What needs to be done: In the material, take the stretch from the line containing "Task: Click the C/A axis±0.015° value" through the line containing "The width and", replace "value" with "reading", and write out only those lines with nothing else changed.

[start of Entries]

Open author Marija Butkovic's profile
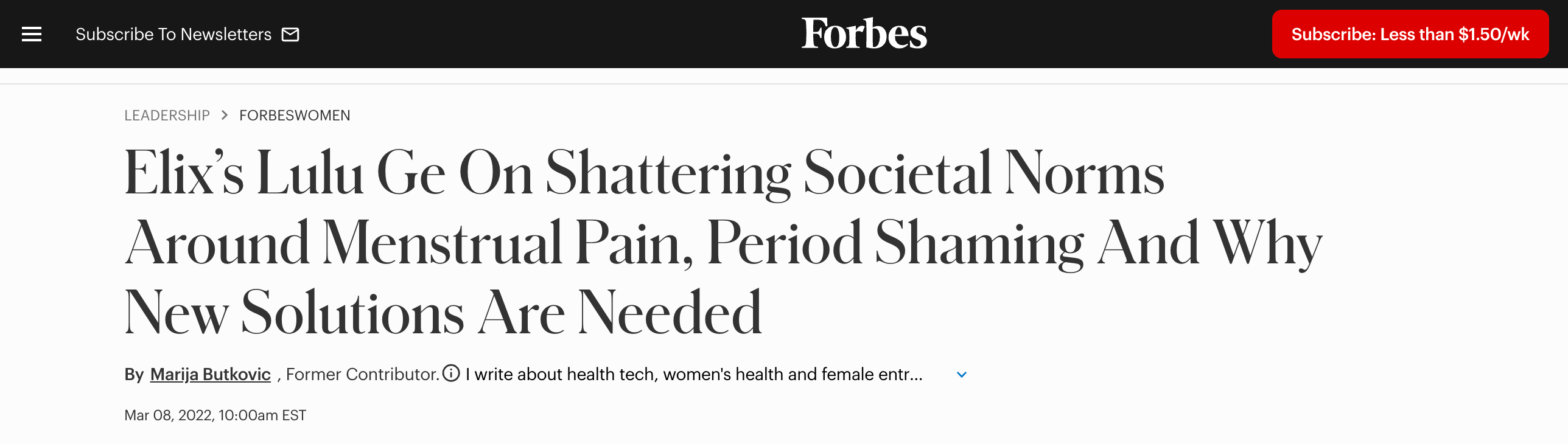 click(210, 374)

[end of Entries]
[start of Entries]

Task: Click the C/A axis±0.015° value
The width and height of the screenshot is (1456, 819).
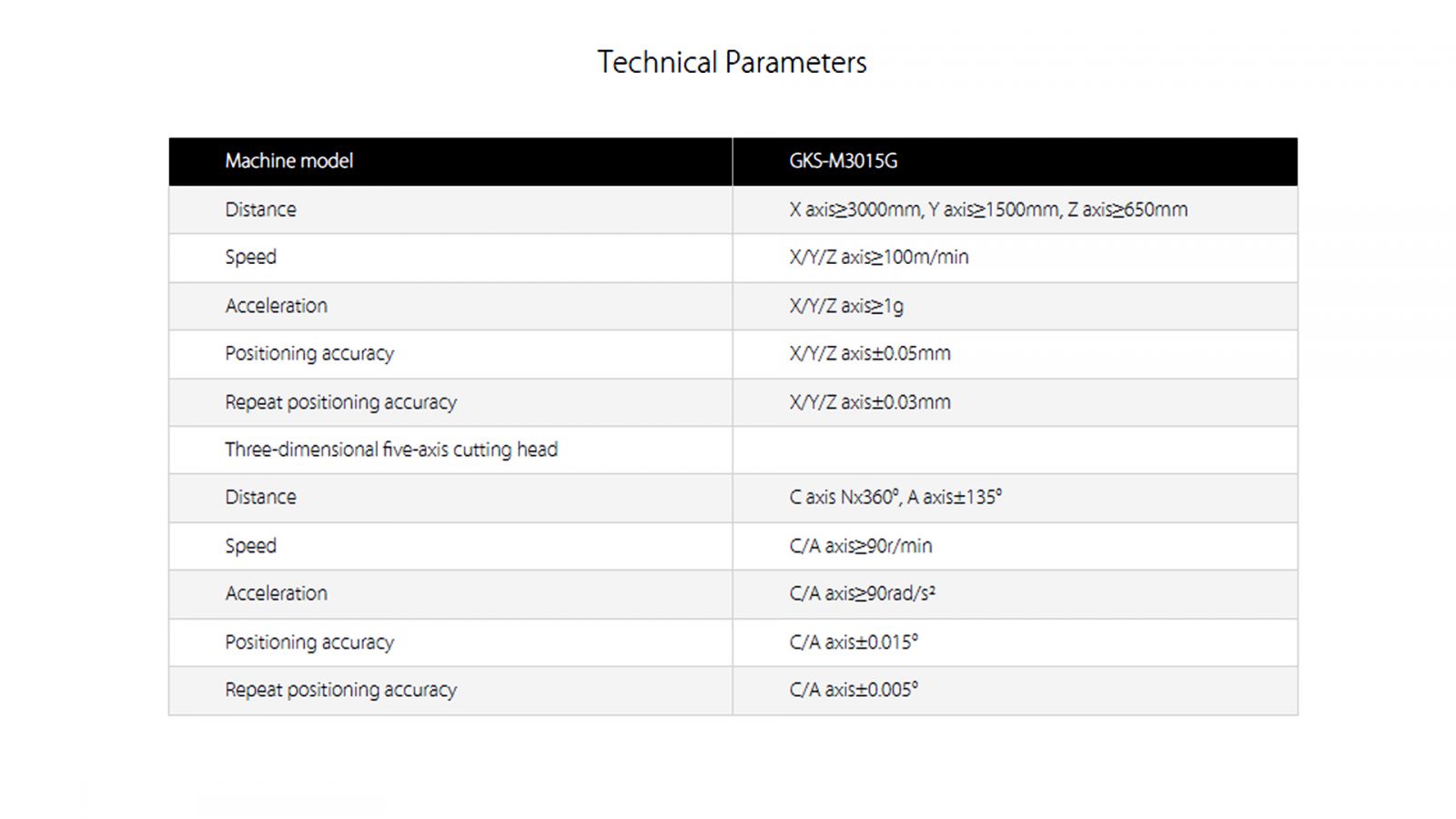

[end of Entries]
[start of Entries]

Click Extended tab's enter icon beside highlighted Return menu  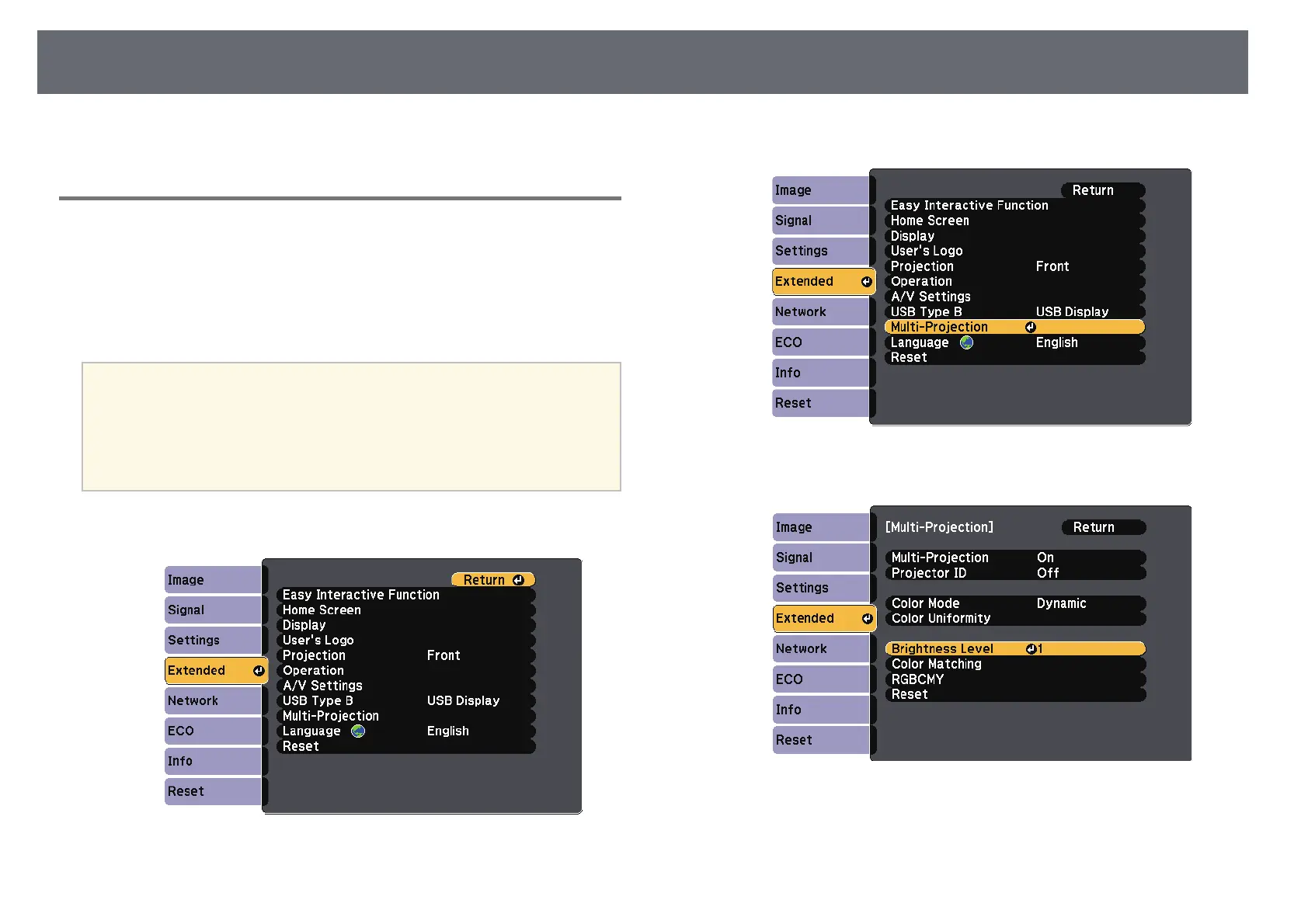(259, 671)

[end of Entries]

Reply:
Task: Click the C/A axis±0.015° reading
The width and height of the screenshot is (1456, 819).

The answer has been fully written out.